O Hamas parece ter escolhido Be’eri como um símbolo quando permitiu que uma equipe de filmagem fizesse uma transmissão jornalística a partir do kibutz ocupado, criando uma imagem de vitória sem precedentes que ressoou durante muitas horas nas redes sociais israelenses.

“O Kibutz Be’eri não existirá mais”, disse Dani Fux, outro residente na casa dos setenta, ao repórter do Yedioth Ahronoth, Nahum Barnea.

Fux disse que cerca de 90 terroristas entraram em Be’eri por volta das 7h de sábado. Duas horas depois, o destacamento Shaldag de cerca de 20 soldados desembarcou, mas “em pouco tempo, a força foi corroída”, usando um eufemismo militar. “A partir daí só ouvimos árabe. Os terroristas foram de porta em porta, raptaram pessoas ou mataram-nas. Às vezes eles apenas matavam. Às vezes eles pegavam as crianças e matavam os pais, às vezes o contrário.”

Fux fugiu de seu abrigo, uma sala reforçada contra ataques de foguetes, ao perceber que estava sendo alvo dos pistoleiros. Ele subiu com a esposa e o filho Dani para o sótão e se escondeu lá até que as tropas israelenses recuperassem o controle de Be’eri.

“Sempre que os terroristas não conseguiam ter acesso à área protegida, incendiavam a casa. A fumaça fez com que as pessoas da casa abrissem a área protegida”, disse Dani ao Yedioth. Dani tinha uma arma e ele e seus pais concordaram que a usariam caso fossem detectados pelos terroristas. Muito provavelmente morreriam nesse cenário, concordou a família, mas “não seríamos feitos prisioneiros”.

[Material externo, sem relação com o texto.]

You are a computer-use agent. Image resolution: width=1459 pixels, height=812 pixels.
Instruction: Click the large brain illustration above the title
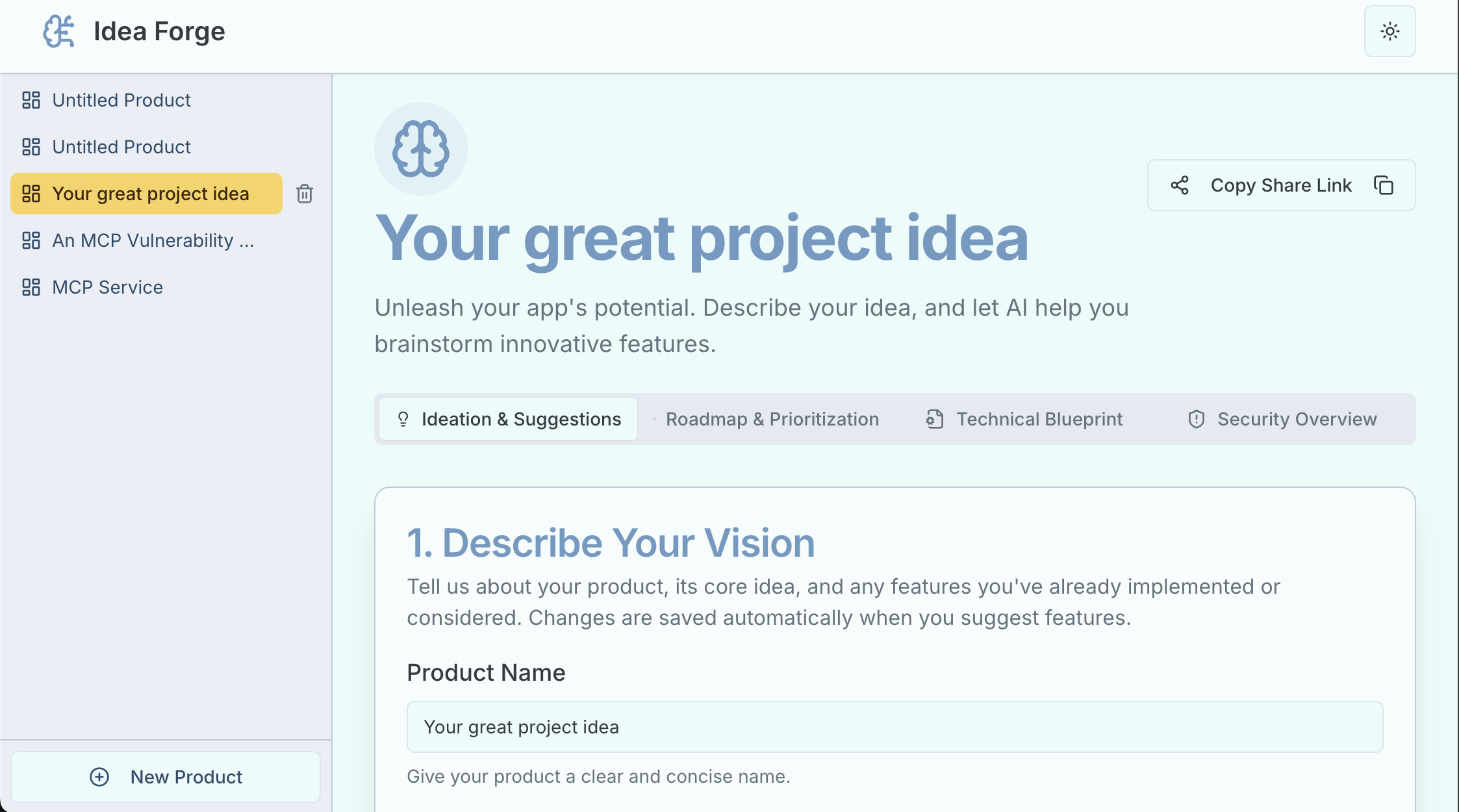click(420, 148)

Alguns dos sobreviventes de Be’eri dizem que estão prontos para juntar os cacos agora. “Dentro de 48 horas após obter permissão, posso reabrir a fábrica”, disse Ben Suchman, o CEO de 47 anos da gráfica Be’eri – uma das principais fontes de renda do kibutz – ao diário Calcalist na terça-feira.

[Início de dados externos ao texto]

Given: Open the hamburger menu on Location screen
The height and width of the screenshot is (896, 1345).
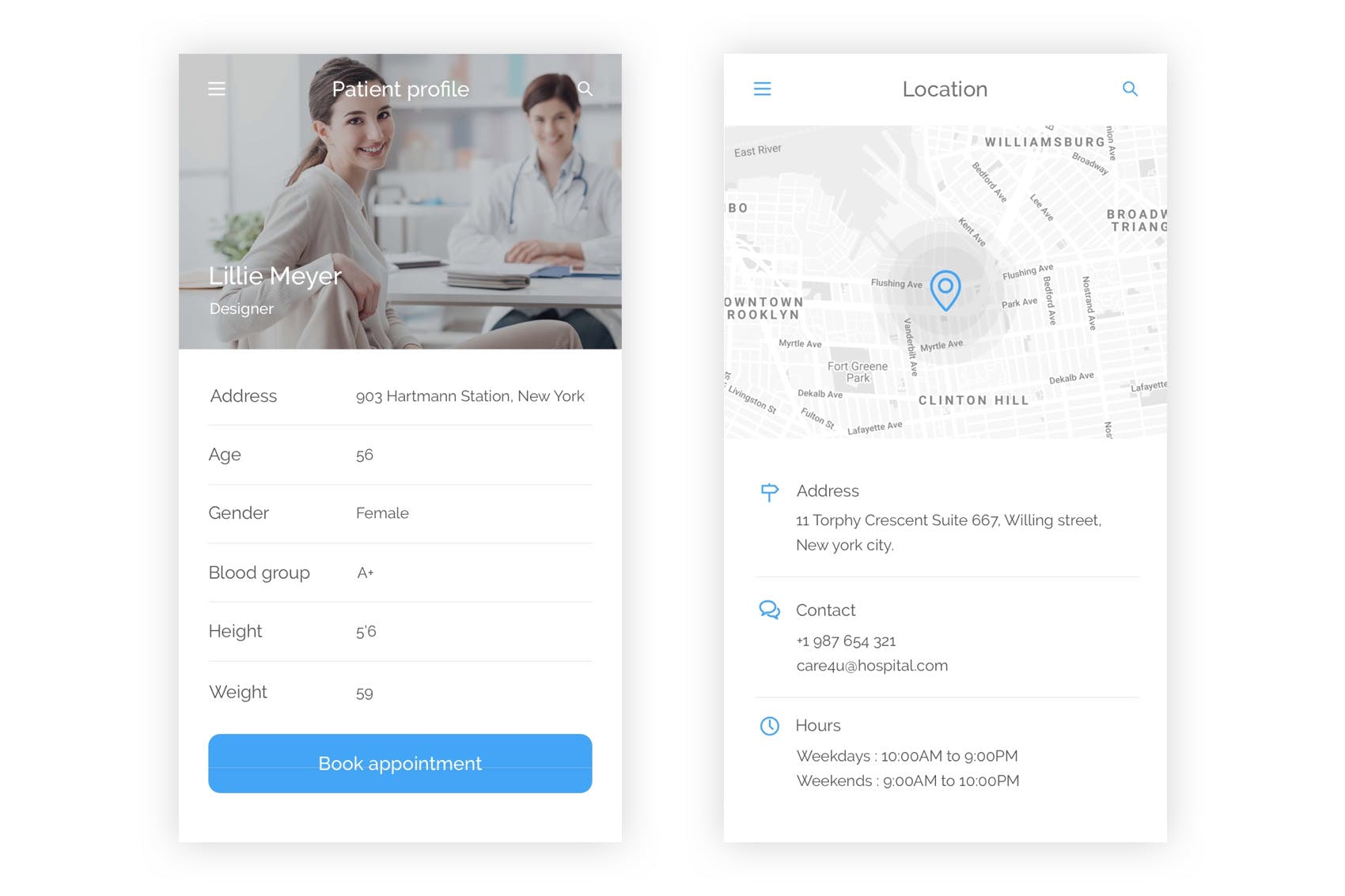Looking at the screenshot, I should [762, 89].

Suchman, cuja família vive em Be’eri há três gerações, reconheceu a “tremenda tristeza” que assola os sobreviventes da sua outrora próspera comunidade. Mas “também tem enormes pontos fortes”, disse ele sobre o kibutz. “Ele lidará corajosamente com este evento que mudará nossas vidas, que fará parte de nossas vidas para sempre, mas nunca quebrará nosso ânimo.”